I love to plan ahead – sometimes up to a year in advance for something as simple as a week-long vacation. Sometimes that doesn’t work out so well (like when the hotel can’t schedule that far ahead), but sometimes it has immense value and makes everything much easier.
This is one of those times. Last week, I wrote a post about setting social media goals. Today, let’s talk about one of my favorite tools to use to accomplish those goals: content calendars.
What is a content calendar?
A content calendar is exactly what it sounds like: a calendar that lays out what you’re going to post (including all your social media and blogs) and when you’re going to post it. I make mine as an Excel spreadsheet because I think that’s the most efficient way, but you can use whatever you prefer – Word, Evernote, or even calendar reminders all work.
Why use a content calendar?
There are a lot of good reasons to plan ahead with a content calendar. It keeps you accountable to yourself to post consistently (and if you have a boss you report to, makes you look responsible and organized). It makes it easier for you to remember when you’re supposed to post. It eliminates the eternal question of “I’m supposed to post today, but what do I post?” And it enables you to prepare ahead and avoid stress the day of – for example, I make all my Instagram images for the week on Sunday, so when it comes time to post all I have to do is post it.
How to create a content calendar
There are three important parts to a content calendar: dates, networks, and content.
Dates is obvious – you need to know what days you’re going to post on. I post every Monday and Thursday on social media and every Thursday on my blog.
You also need to record what networks you’re posting on. Mine is pretty simple, because I only post on Facebook, Instagram, LinkedIn, and here on my blog. If you do a lot of networks, you’re going to have a much bigger calendar than mine.
Finally, content. Content is assigned to both a network and a date. This is why I like to use a chart for this – it makes it easy to put content at the intersection of date and network.
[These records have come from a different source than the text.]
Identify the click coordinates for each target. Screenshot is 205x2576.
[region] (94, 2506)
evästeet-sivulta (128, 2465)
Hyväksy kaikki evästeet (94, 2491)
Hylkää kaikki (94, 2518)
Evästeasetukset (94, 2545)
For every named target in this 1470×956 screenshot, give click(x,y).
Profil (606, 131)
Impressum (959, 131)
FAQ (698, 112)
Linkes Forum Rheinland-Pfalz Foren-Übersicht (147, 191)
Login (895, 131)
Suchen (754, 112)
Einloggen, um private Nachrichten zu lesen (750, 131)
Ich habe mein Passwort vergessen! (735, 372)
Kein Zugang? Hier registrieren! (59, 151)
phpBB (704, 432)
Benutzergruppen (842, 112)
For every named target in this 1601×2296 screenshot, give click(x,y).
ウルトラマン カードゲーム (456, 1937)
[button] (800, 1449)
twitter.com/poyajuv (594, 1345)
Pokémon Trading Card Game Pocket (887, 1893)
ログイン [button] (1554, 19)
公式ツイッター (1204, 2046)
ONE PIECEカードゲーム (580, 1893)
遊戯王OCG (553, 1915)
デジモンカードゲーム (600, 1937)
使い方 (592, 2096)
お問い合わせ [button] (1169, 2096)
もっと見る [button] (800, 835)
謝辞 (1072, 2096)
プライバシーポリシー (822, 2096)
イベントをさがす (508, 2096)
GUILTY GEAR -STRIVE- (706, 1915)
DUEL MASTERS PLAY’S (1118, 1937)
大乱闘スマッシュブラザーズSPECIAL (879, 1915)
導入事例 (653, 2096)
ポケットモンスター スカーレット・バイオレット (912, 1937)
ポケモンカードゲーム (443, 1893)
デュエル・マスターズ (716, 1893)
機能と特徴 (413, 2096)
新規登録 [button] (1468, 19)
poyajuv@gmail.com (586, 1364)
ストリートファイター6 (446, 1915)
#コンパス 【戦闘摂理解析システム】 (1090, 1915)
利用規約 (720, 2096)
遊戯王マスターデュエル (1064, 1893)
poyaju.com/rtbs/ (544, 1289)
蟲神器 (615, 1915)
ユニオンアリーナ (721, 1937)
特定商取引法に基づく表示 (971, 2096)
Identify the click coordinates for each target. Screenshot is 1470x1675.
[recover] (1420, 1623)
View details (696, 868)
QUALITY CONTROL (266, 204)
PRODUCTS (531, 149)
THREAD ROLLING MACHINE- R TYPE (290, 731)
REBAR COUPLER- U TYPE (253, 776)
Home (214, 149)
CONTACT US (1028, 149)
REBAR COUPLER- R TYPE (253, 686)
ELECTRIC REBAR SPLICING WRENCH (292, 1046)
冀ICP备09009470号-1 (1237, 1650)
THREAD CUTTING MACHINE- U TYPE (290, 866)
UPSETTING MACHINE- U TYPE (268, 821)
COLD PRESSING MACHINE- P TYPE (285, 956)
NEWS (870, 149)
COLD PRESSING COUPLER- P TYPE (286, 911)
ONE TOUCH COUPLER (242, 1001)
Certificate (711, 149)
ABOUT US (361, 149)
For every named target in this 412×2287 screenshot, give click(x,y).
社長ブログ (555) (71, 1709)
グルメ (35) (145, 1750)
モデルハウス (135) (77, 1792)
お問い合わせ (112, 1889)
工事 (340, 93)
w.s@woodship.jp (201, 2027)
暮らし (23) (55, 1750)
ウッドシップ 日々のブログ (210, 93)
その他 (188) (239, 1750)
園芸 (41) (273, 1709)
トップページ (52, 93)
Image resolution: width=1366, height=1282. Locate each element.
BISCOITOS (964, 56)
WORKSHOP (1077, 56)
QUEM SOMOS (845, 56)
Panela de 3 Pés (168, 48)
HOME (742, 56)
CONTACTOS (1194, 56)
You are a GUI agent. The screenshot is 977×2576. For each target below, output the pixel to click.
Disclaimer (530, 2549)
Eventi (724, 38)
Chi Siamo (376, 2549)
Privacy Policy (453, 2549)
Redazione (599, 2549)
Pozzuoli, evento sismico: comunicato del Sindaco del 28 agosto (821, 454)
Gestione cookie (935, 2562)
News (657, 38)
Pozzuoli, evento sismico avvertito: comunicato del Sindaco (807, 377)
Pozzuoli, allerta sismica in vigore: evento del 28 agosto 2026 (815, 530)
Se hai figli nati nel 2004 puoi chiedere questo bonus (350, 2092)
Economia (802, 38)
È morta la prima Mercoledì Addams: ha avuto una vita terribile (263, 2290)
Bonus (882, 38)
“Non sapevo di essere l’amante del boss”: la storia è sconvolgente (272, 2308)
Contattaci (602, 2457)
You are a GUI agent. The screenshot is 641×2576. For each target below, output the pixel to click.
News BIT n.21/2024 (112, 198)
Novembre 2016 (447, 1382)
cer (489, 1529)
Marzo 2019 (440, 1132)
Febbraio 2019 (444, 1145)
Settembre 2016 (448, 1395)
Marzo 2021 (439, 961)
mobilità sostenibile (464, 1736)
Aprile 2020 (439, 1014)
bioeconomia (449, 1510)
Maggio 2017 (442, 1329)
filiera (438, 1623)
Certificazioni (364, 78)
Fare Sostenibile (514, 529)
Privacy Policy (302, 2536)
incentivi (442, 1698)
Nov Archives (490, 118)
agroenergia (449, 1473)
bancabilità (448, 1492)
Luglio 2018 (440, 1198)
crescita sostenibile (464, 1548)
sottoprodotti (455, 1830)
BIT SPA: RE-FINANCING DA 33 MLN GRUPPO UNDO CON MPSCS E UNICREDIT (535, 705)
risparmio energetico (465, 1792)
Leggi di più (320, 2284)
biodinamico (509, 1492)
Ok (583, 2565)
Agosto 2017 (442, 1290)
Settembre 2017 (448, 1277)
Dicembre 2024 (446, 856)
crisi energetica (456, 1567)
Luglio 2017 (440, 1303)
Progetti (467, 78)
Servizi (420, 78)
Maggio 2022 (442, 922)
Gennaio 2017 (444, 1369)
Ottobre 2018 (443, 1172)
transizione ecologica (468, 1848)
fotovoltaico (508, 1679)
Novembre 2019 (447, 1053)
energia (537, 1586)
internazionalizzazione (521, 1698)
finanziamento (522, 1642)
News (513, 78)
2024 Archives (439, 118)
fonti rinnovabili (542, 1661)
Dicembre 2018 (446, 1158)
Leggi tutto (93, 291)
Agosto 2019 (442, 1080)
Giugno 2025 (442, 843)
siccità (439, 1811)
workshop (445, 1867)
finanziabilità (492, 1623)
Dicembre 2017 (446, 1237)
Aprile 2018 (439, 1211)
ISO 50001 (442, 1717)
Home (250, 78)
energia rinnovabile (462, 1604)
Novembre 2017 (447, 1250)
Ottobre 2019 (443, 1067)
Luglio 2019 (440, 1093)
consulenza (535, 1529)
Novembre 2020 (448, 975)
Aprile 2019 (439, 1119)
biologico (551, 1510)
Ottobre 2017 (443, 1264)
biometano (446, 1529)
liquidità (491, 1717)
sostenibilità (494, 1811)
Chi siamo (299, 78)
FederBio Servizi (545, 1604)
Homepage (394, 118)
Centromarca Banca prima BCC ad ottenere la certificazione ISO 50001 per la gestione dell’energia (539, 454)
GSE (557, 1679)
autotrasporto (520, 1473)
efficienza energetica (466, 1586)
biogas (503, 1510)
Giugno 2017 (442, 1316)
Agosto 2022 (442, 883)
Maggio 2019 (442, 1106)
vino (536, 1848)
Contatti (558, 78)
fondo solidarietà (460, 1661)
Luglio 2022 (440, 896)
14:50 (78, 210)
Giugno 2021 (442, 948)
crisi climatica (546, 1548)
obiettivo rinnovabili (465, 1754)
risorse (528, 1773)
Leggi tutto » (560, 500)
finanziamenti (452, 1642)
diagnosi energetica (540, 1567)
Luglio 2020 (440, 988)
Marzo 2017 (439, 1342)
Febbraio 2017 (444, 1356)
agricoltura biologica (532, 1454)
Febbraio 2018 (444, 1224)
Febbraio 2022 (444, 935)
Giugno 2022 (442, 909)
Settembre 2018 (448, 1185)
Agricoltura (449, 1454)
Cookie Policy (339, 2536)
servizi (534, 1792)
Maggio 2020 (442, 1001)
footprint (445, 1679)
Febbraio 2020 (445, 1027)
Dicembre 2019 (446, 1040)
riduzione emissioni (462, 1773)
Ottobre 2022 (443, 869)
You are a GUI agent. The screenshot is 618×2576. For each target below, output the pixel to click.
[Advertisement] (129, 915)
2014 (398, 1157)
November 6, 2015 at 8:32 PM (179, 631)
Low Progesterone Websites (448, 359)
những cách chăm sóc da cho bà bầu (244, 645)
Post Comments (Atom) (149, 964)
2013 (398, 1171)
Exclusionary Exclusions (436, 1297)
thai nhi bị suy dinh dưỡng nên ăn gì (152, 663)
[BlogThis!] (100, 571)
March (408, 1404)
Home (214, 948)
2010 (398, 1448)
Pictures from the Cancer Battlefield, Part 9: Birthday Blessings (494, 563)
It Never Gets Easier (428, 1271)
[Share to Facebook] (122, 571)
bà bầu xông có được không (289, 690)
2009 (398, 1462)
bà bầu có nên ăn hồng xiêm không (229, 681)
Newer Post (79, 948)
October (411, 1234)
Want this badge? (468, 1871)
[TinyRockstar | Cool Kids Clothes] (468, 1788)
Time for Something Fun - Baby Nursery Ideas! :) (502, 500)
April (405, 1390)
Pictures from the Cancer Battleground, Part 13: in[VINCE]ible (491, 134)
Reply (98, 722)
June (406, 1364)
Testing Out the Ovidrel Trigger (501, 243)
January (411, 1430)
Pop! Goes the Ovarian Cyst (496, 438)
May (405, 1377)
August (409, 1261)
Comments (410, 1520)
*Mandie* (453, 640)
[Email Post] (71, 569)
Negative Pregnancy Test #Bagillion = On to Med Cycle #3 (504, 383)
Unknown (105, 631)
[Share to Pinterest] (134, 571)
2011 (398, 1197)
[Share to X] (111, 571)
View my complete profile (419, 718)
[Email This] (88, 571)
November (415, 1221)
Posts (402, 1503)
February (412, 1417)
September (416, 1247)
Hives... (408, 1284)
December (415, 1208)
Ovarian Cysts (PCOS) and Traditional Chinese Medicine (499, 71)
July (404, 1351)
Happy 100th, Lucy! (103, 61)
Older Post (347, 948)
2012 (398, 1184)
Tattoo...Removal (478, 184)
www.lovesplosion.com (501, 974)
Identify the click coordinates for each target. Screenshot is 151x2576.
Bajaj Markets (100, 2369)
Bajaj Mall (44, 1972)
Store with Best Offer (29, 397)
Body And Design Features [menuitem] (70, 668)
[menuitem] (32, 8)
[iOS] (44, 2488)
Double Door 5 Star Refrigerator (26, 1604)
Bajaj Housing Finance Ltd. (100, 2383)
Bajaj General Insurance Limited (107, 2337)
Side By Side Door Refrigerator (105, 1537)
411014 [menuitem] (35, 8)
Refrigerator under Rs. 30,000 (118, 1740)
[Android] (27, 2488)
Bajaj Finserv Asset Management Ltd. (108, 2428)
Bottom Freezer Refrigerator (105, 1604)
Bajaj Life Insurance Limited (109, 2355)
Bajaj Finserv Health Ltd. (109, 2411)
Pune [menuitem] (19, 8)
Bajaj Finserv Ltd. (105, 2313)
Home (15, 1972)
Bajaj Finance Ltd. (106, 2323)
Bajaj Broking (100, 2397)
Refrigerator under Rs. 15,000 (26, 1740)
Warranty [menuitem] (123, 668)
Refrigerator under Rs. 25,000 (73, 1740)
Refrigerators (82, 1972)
That way I can quickly look and find everything I’m posting on Instagram this or find everything I’m posting everywhere next Thursday – which makes prepping ahead of time a lot easier.
A final note …
A content calendar is a dynamic document. For example, on Monday I posted on social media about Logan Paul, a current events post that I couldn’t have predicted even two months ago. Some content is evergreen (such as my upcoming post on scheduling tools), but some of it is going to relate to current events, and you can’t plan that. And it’s possible that your analytics will show you it would be better to post on different days, or that images get a better response with your audience even though you have a month of videos planned. It’s important to remember that your calendar is not set in stone. Change it as needed to stay relevant.